*Supplied data*.
=== Section Start ===

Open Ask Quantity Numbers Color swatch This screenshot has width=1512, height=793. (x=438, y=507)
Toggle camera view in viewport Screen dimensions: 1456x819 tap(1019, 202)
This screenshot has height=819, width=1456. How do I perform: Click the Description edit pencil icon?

=== Section End ===
=== Section Start ===

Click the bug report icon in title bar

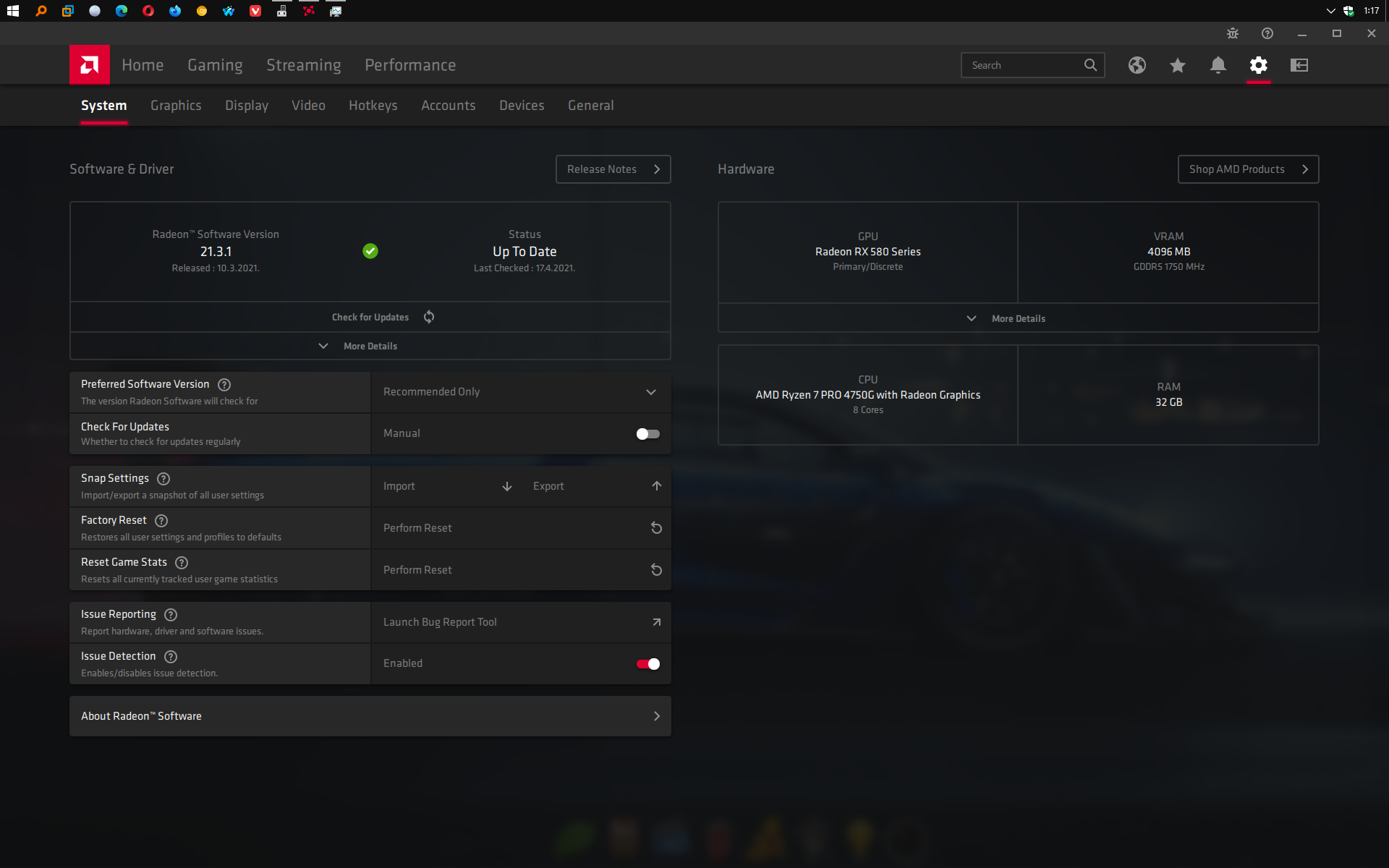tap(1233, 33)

=== Section End ===

*Exercise*.
Looking at the entries above, work out how many lines contain the word "This", then reply with only that figure.

*Task result*.
2